Funny thing is life is made up of more than just smooching. Relationships are built on trust, friendship, laughter…

Bah.

Silly me for actually caring about maintaining these relationships in life.

Or not silly me.

Plain and simple. If I have confided in a friend about my feelings for someone, no matter if that other person has feelings, could have feelings, might have feelings, doesn’t have feelings or even has come flat out and TOLD me he doesn’t have feelings for me, a friend does not find her way into his life completely and utterly behind that friends back.  No. Not in my world. Not in the world of anyone I’m friends with actually. It’s wrong.
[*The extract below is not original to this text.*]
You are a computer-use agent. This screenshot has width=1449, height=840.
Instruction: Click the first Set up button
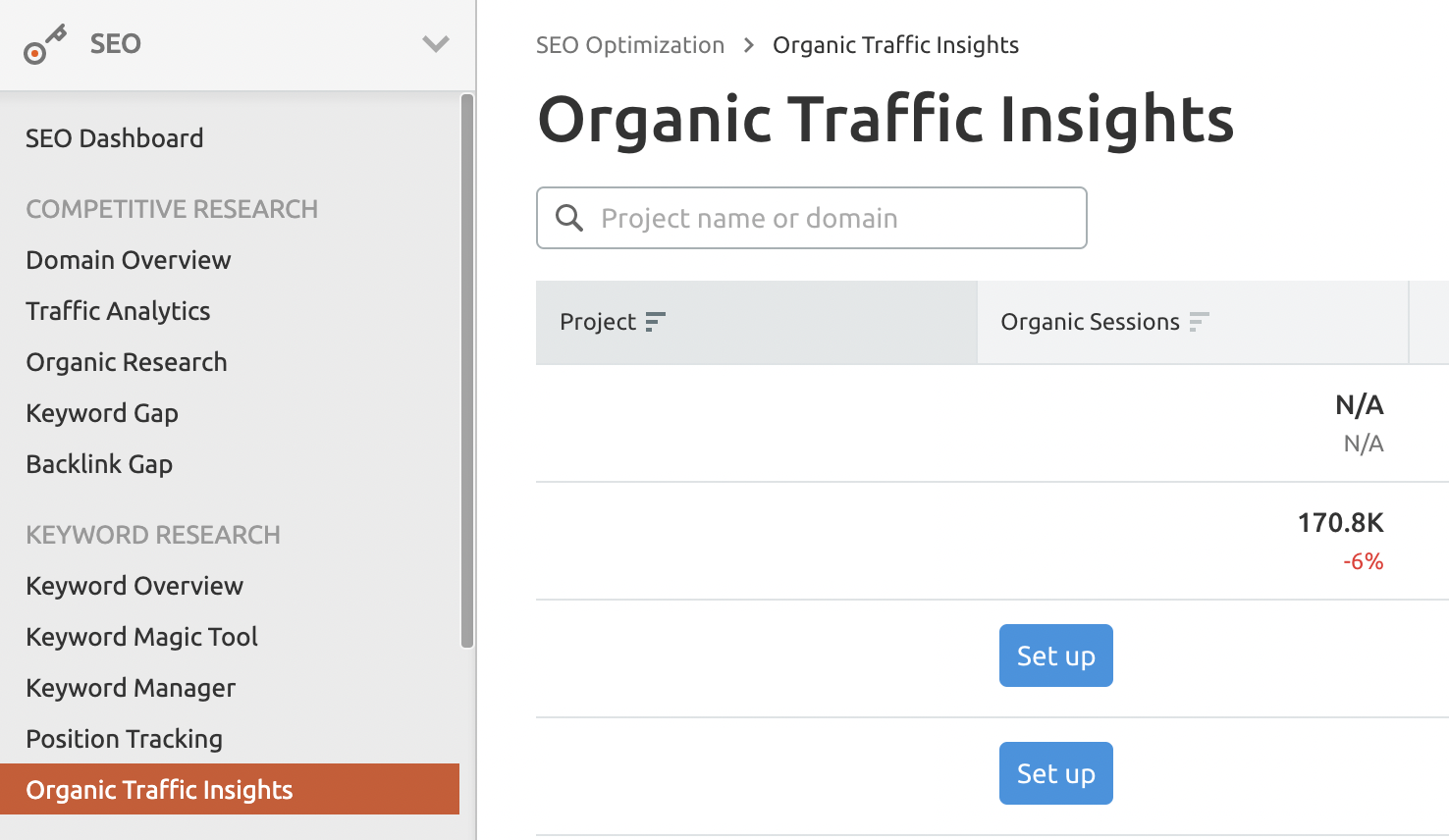(1055, 656)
Especially, even MORE SO after knowing the week I just had. And every damn little detail in between. In fact, that’s pretty much been the entire basis of our friendship to begin with, commiserating about men, in painstaking (turned painful, I realize) detail. Deleting her from my life won’t mean much to me at all actually to tell you the truth, easily done already.

I’m floored. Surprised, but not really, when your close with someone (not her, him…) that intuition kicks in, I’m not a tool.

But I sure feel like one.

The funny thing is…looking at my past…

I have been the understanding friend who has fallen for someone, who has not reciprocated and watched my friends swoop in… if relationships are meant to be, they happen. But not maliciously on the sly.
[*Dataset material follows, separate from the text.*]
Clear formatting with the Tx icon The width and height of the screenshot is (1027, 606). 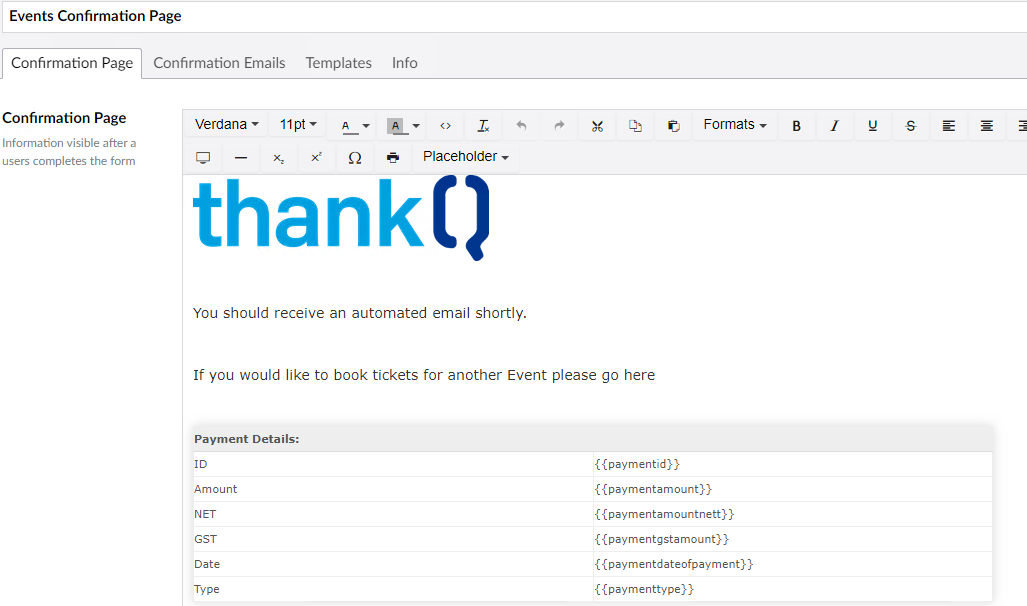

In college? I loved my friend Jay more than anything and he and I never got together. Instead, my roomie and sorority sister ended up dating him. She knew how I felt, I ended up being as fine as I could be. And her and I are still just as close.

Back in college, my friend Linda initially told me about how she liked this guy named Howie. Of course when I met Howie we hit it off and I ended up liking him…treading cautiously, maintaining friendship because no man is worth a friendship. Howie and I ended up dating not dating for how many years? 5?

Erin? Erin didn’t want to date her boyfriend Derek because she knew that he was “Law School Boy #1” when I first met him. (As in one of my many crushes.) Of course it meant nothing to me…and he turned out to be not such a good person for her after all.

And even better, cause what goes around comes around? Howie…the man I dated for most of my 20’s ended up MARRYING another one of my good friends and sorority sisters.

Needless to say, I’m a damn good at somehow maintaining friendships, while somehow dealing with feelings for the opposite sex.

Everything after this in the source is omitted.